当人がすぐそこにいる状況で気軽に挙げているのだから、普段から出ている話題なのかもしれない。
 高校に入学するまでバスケに興味もなかった詩姫が、入学してすぐにマネージャーに志願した。
 クラス発表で秀司に興味を惹かれていた。
 智姫にもあった推測が、明らかにされる時がきているのだろうか。目を逸らして逃げることは、叶わない時期にきているのだろうか。
 いや、だ…っ!
 知りたくない。強く願ったのは、それだった。
 内情を押し込めて、素知らぬ顔を作る。注視する視線達を順繰りに見返した。
「この中に詩姫の好きな人がいるとかは別にして、気に掛けるってことは、詩姫を好きな人がこの中にいるってこと?」
 微妙な空気が流れる。図星のような、違うような。ふ、と笑音を洩らし、声のトーンを若干持ち上げた。
「あたしが認めないと詩姫の彼氏にはなれないから。覚悟決めて挑んで?」
 鬼会長という不名誉な呼び声には、体術も含まれている筈だ。少しくらいは牽制になるだろうか。
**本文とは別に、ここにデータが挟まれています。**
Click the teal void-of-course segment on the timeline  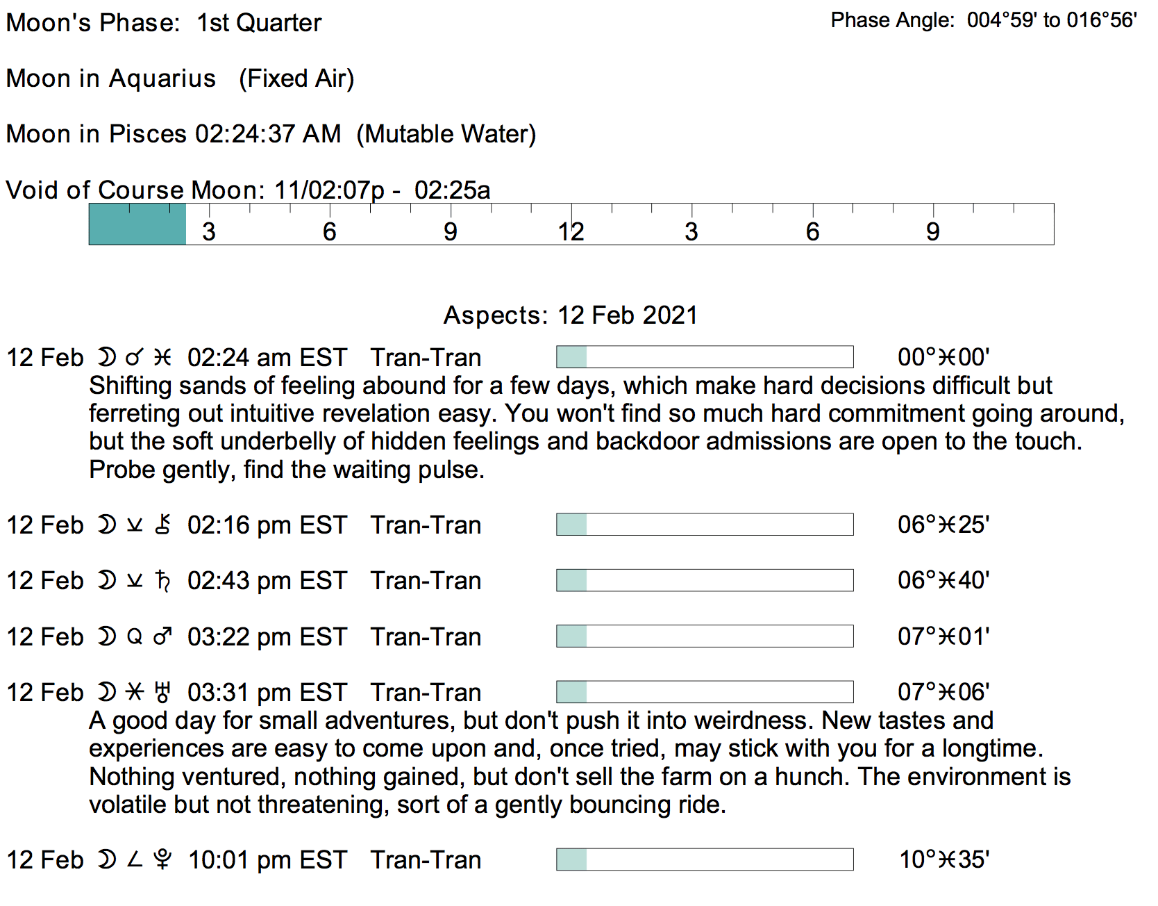click(x=137, y=224)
 もちろん、詩姫が本当に好きになった相手なら、祝福するつもりではいる。頭の中では、そう理想を描いている。
 挑む視線を一同に巡らせたら、「怖えぇ。絶対無理」とあがった。
「それでいい」と智姫が胸をはって、笑いが起きた。

 電車を降りて最寄駅から先は北條姉妹だけの道程となる。道すがら、その日にあった日常のささいなことを話していて、ふと途切れた。
 詩姫が急に黙り込み、口を引き結んでいる。名を呼ぼうとして、視線が合った。その真摯な色に、嫌な予感が這い上がる。
「――気になる人がいる、っていうのは、ほんと」
 え、とたじろぐ他ない。
「そ、それって…バスケ部に?」
 智姫が強制終了させた話の続きだと判る。
 話題を打ち切った理由を、詩姫への助勢と判断しているのかもしれない。今までが、そうだったから。詩姫が困っている時に助けるのは、智姫の役目だった。
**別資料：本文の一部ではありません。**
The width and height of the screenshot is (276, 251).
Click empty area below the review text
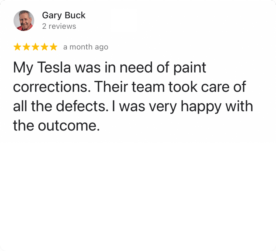pos(138,190)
 だから答えを伝えることは、それへの、せめてもの礼儀と考えているのだろうか。
「内緒。…でも、同じ学年っていうのは、言っておく」
 詩姫の表情で、そこまで言うのが精一杯なのだと判る。耳に残された後では遅すぎるけれど、できるものなら聞かなかったことにしたかった。律儀に礼儀など、しなくてよかったのに。
 あの瞬間、智姫が助けたかったのは、自分自身だった。これまでと違うその事実に、嫌悪感が込み上げる。
 詩姫の懸命な告白を、黙殺できない。できないが、問いたくないのが本音だった。本音を押し潰して、問う。
「いつ、から?」
「入学してすぐかな」
 淀みなく返ってくる。本当は、聞いてほしいのかもしれない。
「ずっと片想いしてきたってこと?」
 恥ずかしげに、詩姫は頷いた。智姫が抱いていた推察は、今現実味を帯びて、確信へと変貌する。
「応援してくれる?」
 幼い頃から、それこそ、産まれおちた瞬間から、幾度となく見てきた表情だった。お願いがある時に、姉に頼る時に、見せる顔。
 愛しくて、信頼されている誇りすら感じさせた顔。
 頼られる度嬉しくて、自分が特別に思えて、幸せな気持ちにさせてくれた顔。
 それが今、苦しくて仕方なかった。一番見たくなかった。
「ちーちゃん?」
 不安げな詩姫の声に、我を取り戻す。
 頭の中では何度も繰り返してきた。祝福するのだと、応援するのだと。相手が誰であっても、妹が望むなら背中を押してやろうと。
 その為に、詩姫が誰を好きになってもいいように、詩姫が好きになる可能性のある誰かを好きになってしまわぬように、生きてきた。心に蓋を、してきたというのに。
 雅司に指摘されたことによって、強く自覚してしまった己の想い。
 ――押し潰さなきゃ。
 詩姫はずっと、自分が護るべき対象だった。
 ――消滅、させなきゃ。
 悲しませてはいけない大事な家族。傷つけるのが、自分であってはならない。あの時が、最初で最後だ。
 ――まだ、大丈夫。
 震える内情が表面化しないよう祈りながら、小さく深く深呼吸した。穏やかに緩やかに、を脳内に描き、妹に対峙する。
「もちろん」
 搾り出した声は、平常時のそれと同じに吐き出せた。
 詩姫の不安げな表情は一変し、首に腕を絡ませ抱きついてきた。
「ありがとう、ちーちゃん!」
 嬉々とした声に、これでよかったのだと己に言い聞かせた。